A combination of observational and model analyses is used to provide more insights into the natural variability components of stratospheric and surface N2O. The stratospheric loss of N2O (see Figure) can be constrained through the use of Aura Microwave Limb Sounder (MLS) observations of N2O, ozone and temperature. The stratosphere, in turn, has some influence on tropospheric distributions and variability.
However, model results disagree in the southern hemisphere annual cycle.
Technical Description of Figure:
Absolute loss of N2O (TgN/yr; left axis) and global mean loss frequency (%/yr, right axis) based on Aura MLS observations (2005-2018, black), and obtained from model results (GMI CTM, 1990-2018, green; LMDz5 CTM, 1995-2016, blue; UCI CTM, 1990-2017, red).
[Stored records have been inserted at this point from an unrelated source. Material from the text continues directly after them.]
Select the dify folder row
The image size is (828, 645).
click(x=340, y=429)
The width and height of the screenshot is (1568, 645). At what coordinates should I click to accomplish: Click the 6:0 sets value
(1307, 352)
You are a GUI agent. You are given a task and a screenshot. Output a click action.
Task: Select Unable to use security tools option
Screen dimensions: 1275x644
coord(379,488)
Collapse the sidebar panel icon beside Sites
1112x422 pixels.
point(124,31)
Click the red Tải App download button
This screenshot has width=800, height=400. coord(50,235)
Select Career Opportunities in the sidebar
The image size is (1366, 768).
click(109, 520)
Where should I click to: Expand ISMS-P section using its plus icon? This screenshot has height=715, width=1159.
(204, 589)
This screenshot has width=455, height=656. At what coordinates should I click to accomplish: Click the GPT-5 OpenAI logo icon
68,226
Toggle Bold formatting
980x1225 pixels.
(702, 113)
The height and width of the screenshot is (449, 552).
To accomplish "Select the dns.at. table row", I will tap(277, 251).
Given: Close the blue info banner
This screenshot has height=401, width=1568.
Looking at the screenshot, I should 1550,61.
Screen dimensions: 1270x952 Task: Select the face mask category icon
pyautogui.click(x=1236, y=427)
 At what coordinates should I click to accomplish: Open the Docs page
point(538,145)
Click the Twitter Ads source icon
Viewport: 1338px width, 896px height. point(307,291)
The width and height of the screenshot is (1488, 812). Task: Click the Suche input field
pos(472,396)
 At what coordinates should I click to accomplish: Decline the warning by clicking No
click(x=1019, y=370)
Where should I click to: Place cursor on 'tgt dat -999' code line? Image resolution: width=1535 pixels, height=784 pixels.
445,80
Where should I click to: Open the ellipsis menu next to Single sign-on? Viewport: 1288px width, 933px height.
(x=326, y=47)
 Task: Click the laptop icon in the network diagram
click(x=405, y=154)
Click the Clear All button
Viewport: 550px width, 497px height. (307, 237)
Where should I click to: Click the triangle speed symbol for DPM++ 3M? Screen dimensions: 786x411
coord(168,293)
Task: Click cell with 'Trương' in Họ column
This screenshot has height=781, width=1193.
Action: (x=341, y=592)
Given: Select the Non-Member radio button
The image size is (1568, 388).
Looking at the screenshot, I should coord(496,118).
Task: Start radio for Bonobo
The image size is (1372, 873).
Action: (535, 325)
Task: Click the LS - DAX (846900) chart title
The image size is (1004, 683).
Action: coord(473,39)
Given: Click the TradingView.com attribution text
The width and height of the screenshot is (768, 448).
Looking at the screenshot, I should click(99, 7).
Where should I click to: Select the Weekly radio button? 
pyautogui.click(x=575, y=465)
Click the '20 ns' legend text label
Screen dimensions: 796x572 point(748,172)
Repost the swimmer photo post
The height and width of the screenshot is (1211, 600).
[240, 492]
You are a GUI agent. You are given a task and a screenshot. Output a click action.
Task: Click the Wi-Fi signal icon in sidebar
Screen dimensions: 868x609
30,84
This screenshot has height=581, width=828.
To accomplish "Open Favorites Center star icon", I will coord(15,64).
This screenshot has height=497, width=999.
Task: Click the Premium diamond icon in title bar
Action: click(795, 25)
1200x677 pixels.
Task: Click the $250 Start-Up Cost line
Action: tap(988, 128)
Scientific significance, societal relevance, and relationships to future missions:
Gases such as N2O and CFC-11 can have a non-negligible impact on the ozone layer and global surface warming, and hence, on society and health. Studies seeking to derive surface emissions must be able to model and remove the stratospheric variability from surface fluctuations; this work provides better constraints on losses and variability for these species at the surface. Future missions would need to have similar quality stratospheric data as Aura MLS (and with good enough sampling) in order to pursue improvements to such detailed analyses of integrated N2O loss as a function of latitude and time, or regarding other long-lived tracers with stratospheric loss terms that can be estimated well enough. No such mission is currently being planned by NASA.
Aura MLS profiles on pressure surfaces were provided as Level 3 monthly zonal means by the Aura MLS team; both MLS Level 2 and Level 3 data files can be obtained from https://earthdata.nasa.gov/eosdis/daacs/gesdisc, the NASA Goddard Earth Sciences Data and Information Services Center (GES DISC). Ground-based datasets from NOAA (not shown here) are also used in these analyses and comparisons. The models used for the comparisons are Chemical Transport Models (CTMs), namely the Goddard Space Flight Center (GSFC) Global Modeling Initiative (GMI) CTM, the Laboratoire de Météorologie Dynamique, Zoom, Version 5 (LMDz5) CTM, and the University of California Irvine (UCI) CTM, each driven by different meteorological fields.
References: Ruiz, D., M. J. Prather, S. E. Strahan, R. L. Thompson, L. Froidevaux, and S. D. Steenrod, How Atmospheric Chemistry and Transport Drive Surface Variability of N2O and CFC-11, J. Geophys. Res., 2021, doi: 10.1029/2020JD033979.